:: Task instructions ::
All of the records should be given again verbatim.

:: Records for this exercise ::
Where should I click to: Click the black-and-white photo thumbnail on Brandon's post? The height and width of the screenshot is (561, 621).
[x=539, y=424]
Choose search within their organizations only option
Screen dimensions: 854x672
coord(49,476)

:: Output ::
Where should I click to: Click the black-and-white photo thumbnail on Brandon's post? The height and width of the screenshot is (561, 621).
[x=539, y=424]
Choose search within their organizations only option
Screen dimensions: 854x672
coord(49,476)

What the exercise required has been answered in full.